Records section start
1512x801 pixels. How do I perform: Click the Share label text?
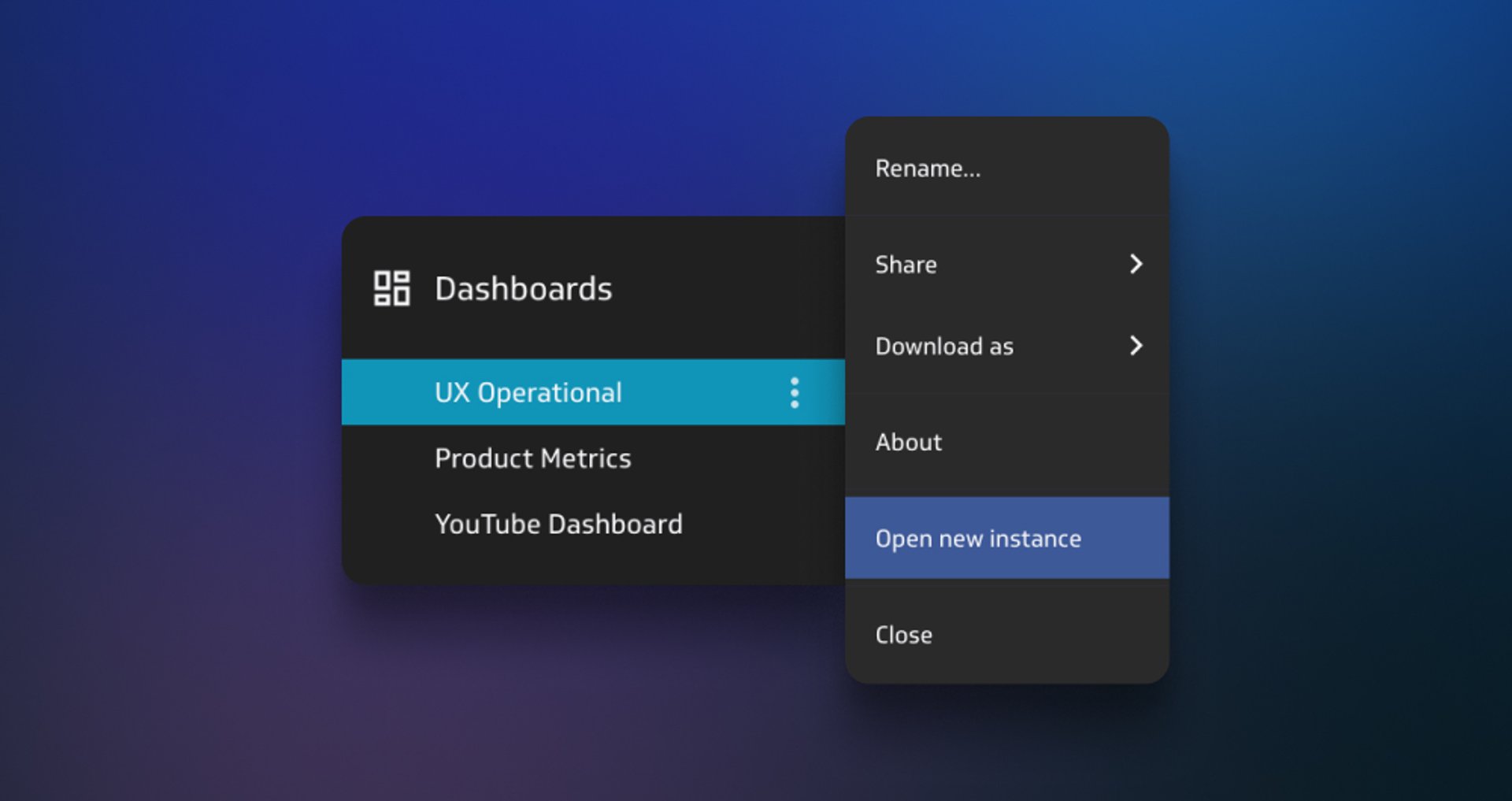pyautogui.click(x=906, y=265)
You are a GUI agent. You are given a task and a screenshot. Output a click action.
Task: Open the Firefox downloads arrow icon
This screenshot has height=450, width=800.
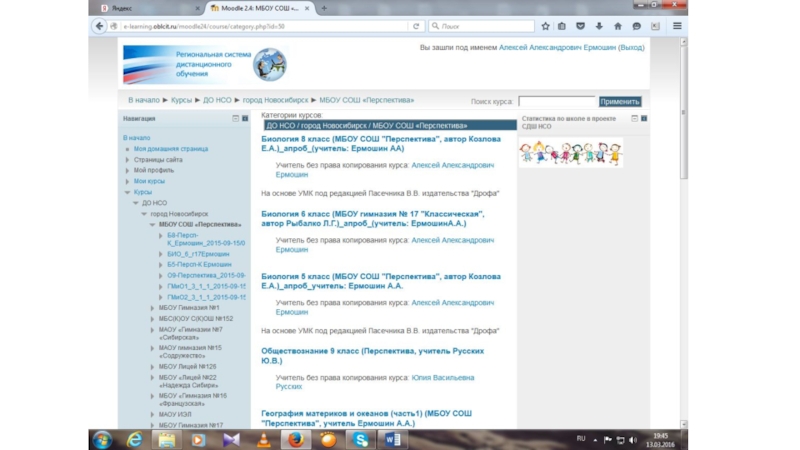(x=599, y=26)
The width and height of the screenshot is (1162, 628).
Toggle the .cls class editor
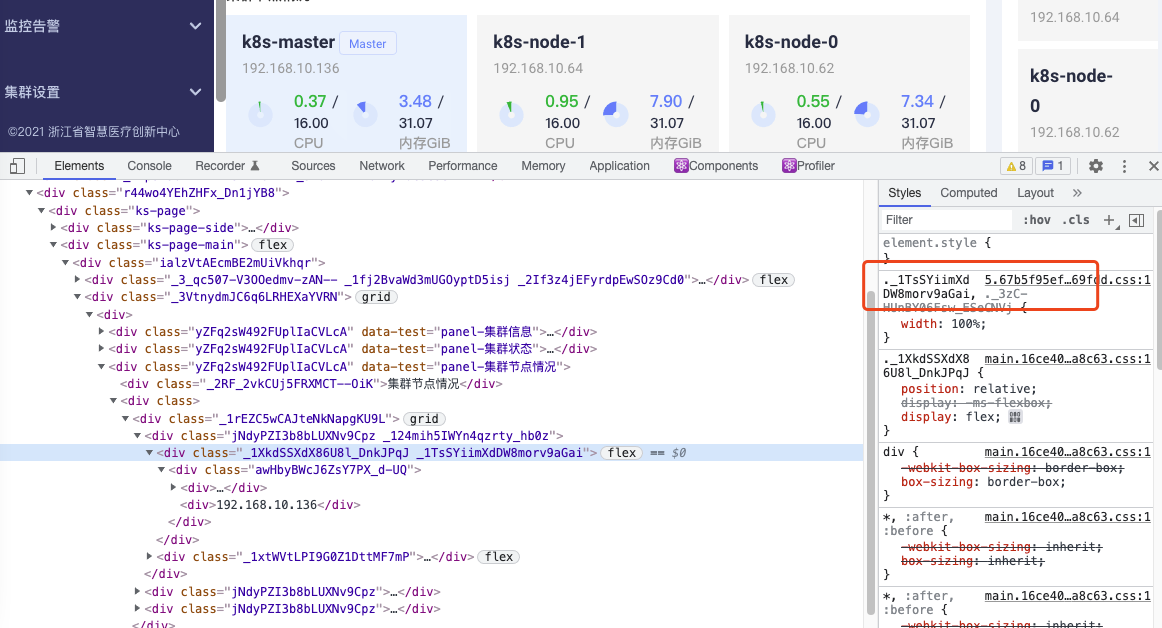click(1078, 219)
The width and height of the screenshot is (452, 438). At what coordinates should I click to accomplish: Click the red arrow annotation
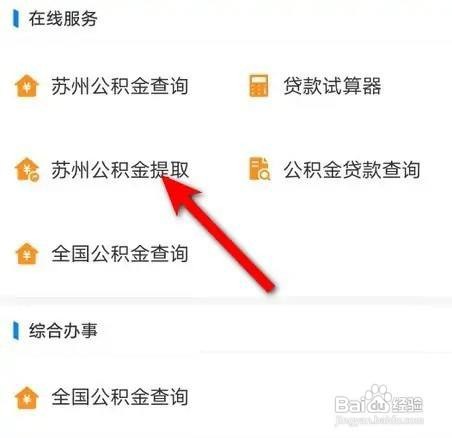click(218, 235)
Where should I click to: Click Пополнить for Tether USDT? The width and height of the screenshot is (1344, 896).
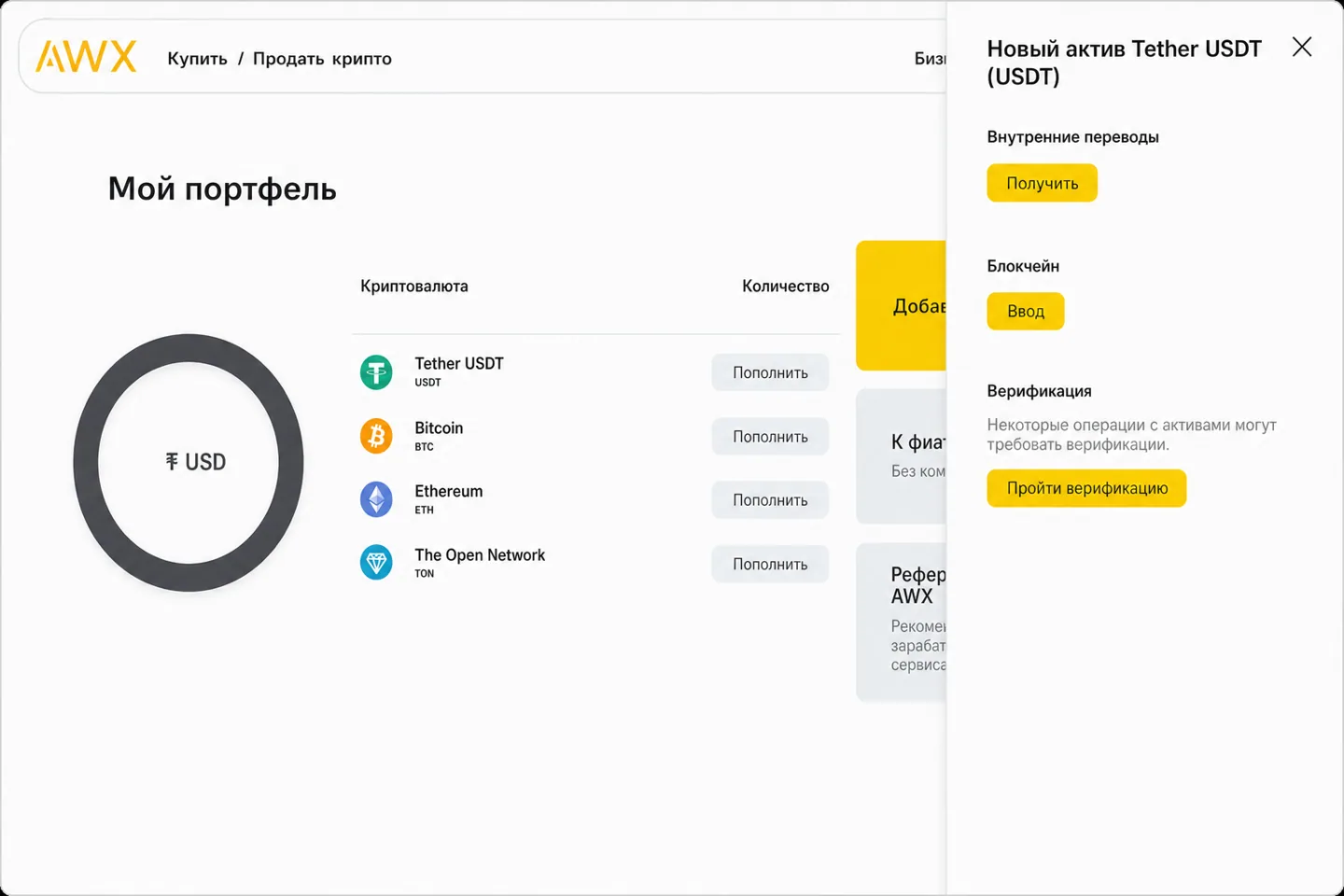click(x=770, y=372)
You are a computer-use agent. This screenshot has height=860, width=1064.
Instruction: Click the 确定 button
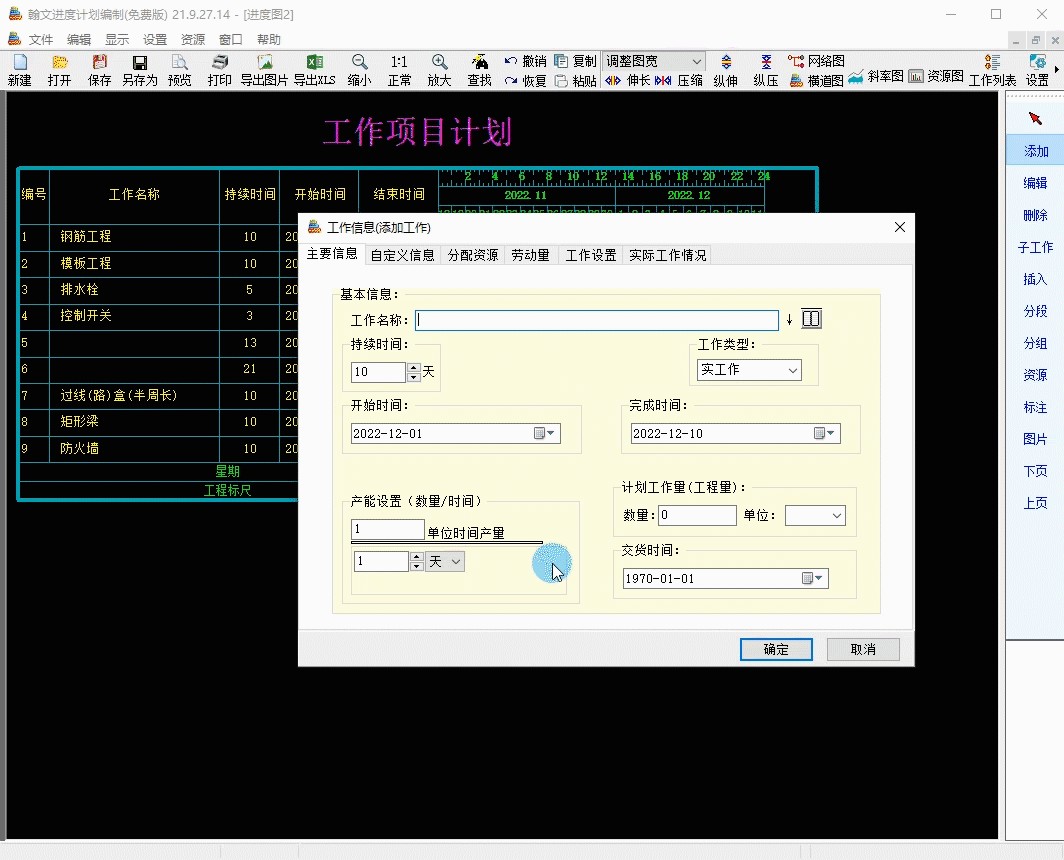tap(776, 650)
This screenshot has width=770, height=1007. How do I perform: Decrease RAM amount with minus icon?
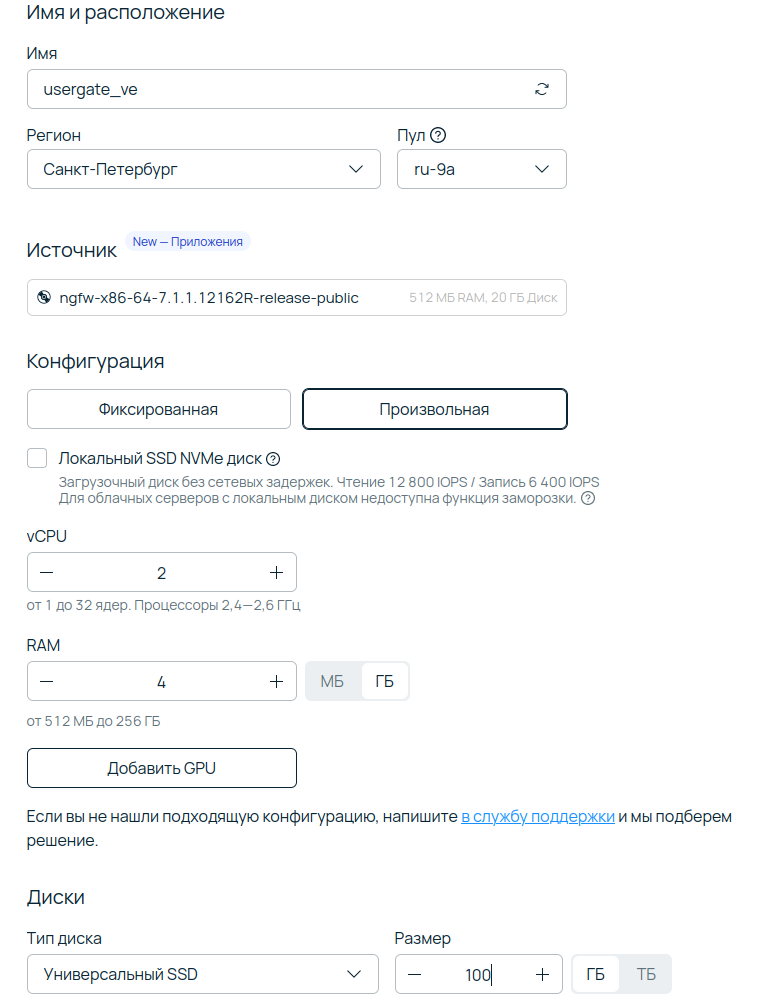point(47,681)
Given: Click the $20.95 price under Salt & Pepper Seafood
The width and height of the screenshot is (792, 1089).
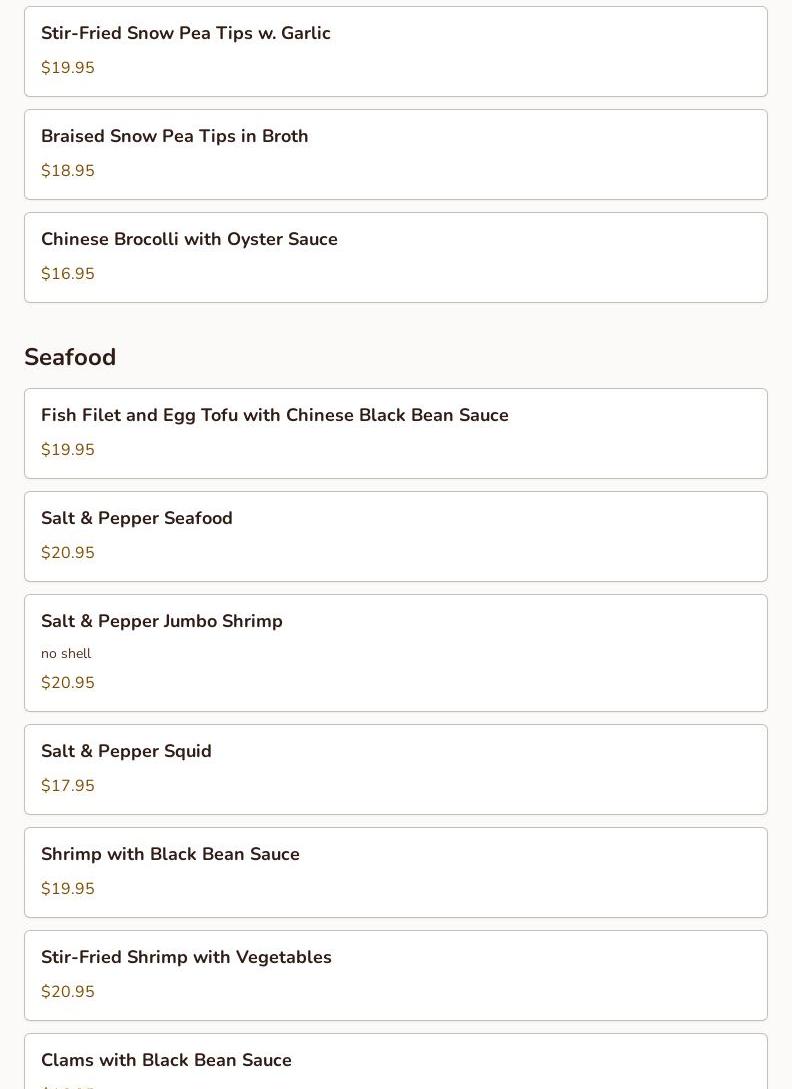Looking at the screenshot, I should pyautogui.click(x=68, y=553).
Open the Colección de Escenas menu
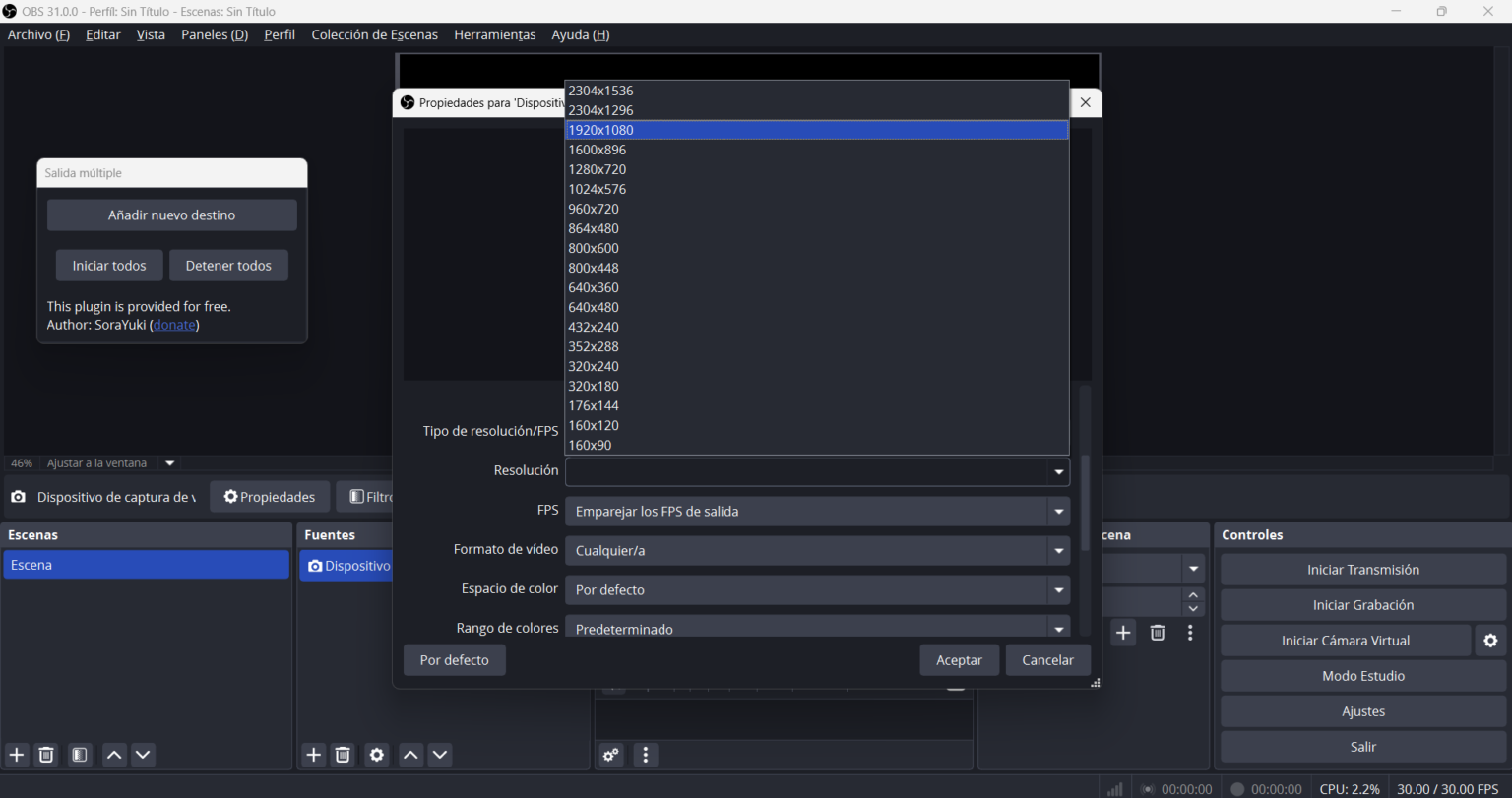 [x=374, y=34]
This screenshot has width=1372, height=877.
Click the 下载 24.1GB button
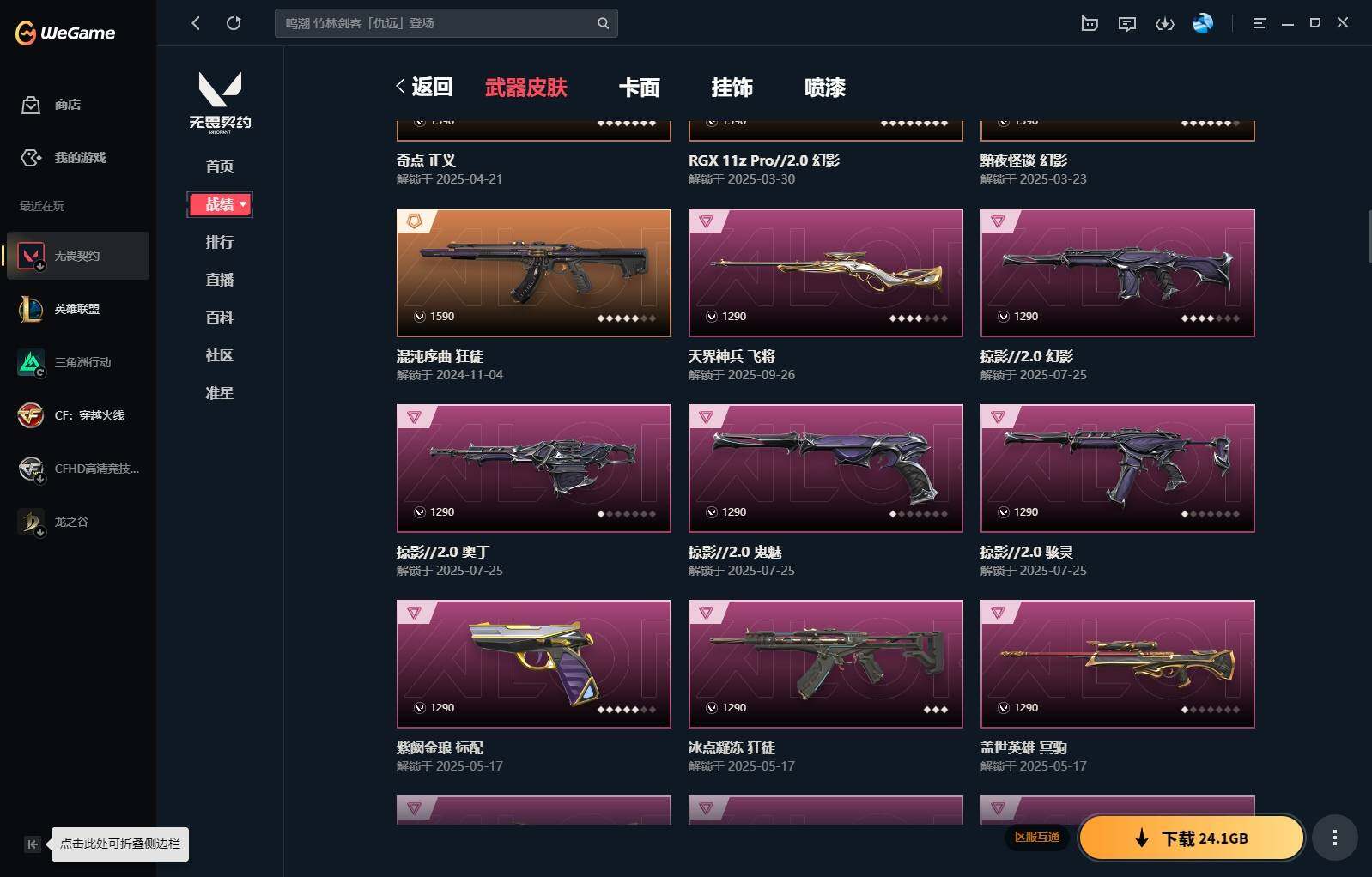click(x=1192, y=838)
Records section end
> **What you need to do**
Images stay out, but the rest of the data above must be repeated exactly.

> **Solved exercise**
1512x801 pixels. How do I perform: Click the Share label text?
pyautogui.click(x=906, y=265)
You are a GUI agent. You are given a task and a screenshot. Output a click action.
Task: Open the Firefox downloads arrow icon
This screenshot has height=450, width=800.
(x=599, y=26)
The width and height of the screenshot is (1162, 628).
Toggle the .cls class editor
click(1078, 219)
The width and height of the screenshot is (452, 438). At what coordinates should I click to accomplish: Click the red arrow annotation
click(218, 235)
Where should I click to: Click Пополнить for Tether USDT? The width and height of the screenshot is (1344, 896).
click(x=770, y=372)
You are a computer-use agent. This screenshot has height=860, width=1064.
Instruction: Click the 确定 button
tap(776, 650)
This screenshot has width=770, height=1007. How do I perform: Decrease RAM amount with minus icon?
point(47,681)
Given: Click the $20.95 price under Salt & Pepper Seafood
The width and height of the screenshot is (792, 1089).
Looking at the screenshot, I should pyautogui.click(x=68, y=553).
Open the Colección de Escenas menu
 [x=374, y=34]
This screenshot has width=1372, height=877.
Click the 下载 24.1GB button
click(x=1192, y=838)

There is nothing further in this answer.